━━━ Record list
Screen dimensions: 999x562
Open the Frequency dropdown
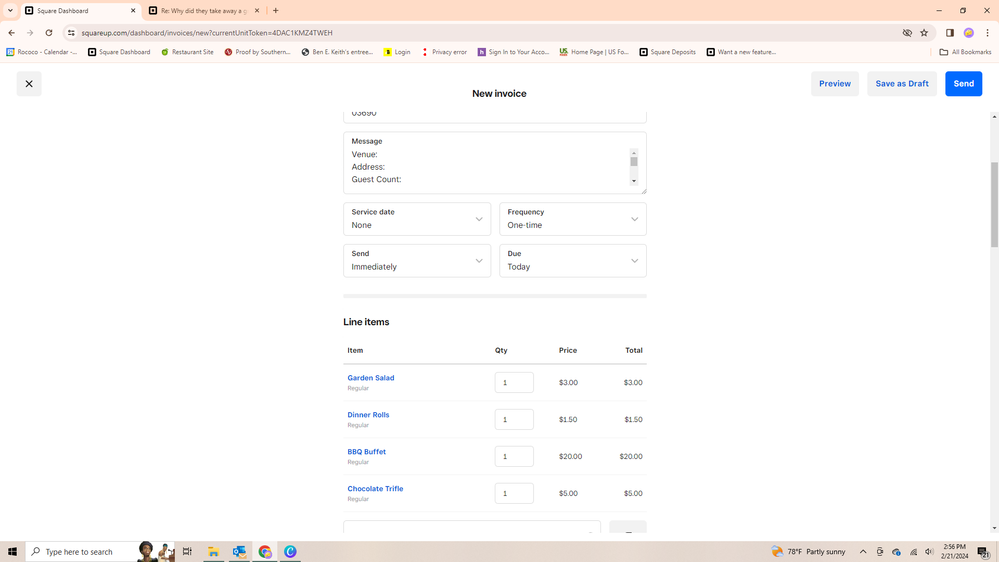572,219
━━━━━━
━━━ Record list
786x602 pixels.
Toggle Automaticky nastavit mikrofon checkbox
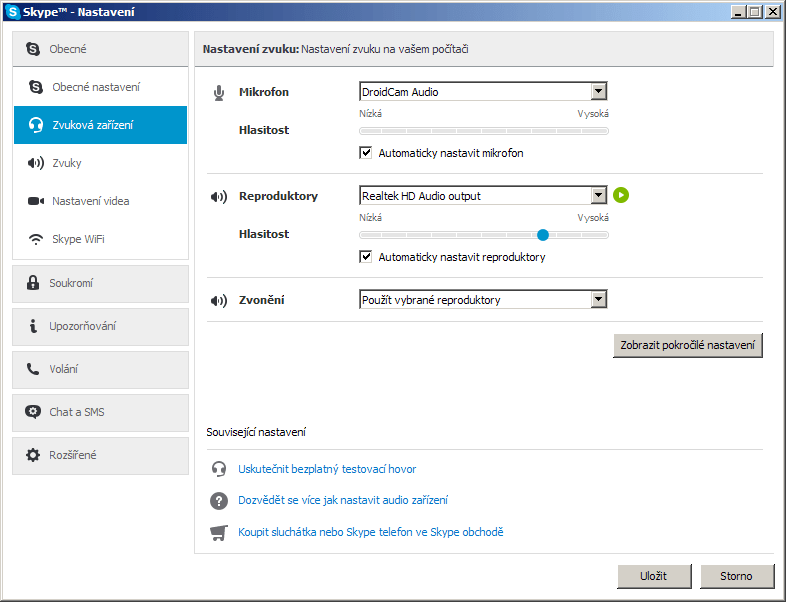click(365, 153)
━━━━━━
◆ Objective ◆
Starting at the line that contains "786x602 pixels." and stopping after the line that contains "click(365, 153)", rewrite those rows with "Toggle" changed to "Switch" and everything else kept the same. Give only those lines, and leave out the pictures.

◆ Exercise result ◆
786x602 pixels.
Switch Automaticky nastavit mikrofon checkbox
click(365, 153)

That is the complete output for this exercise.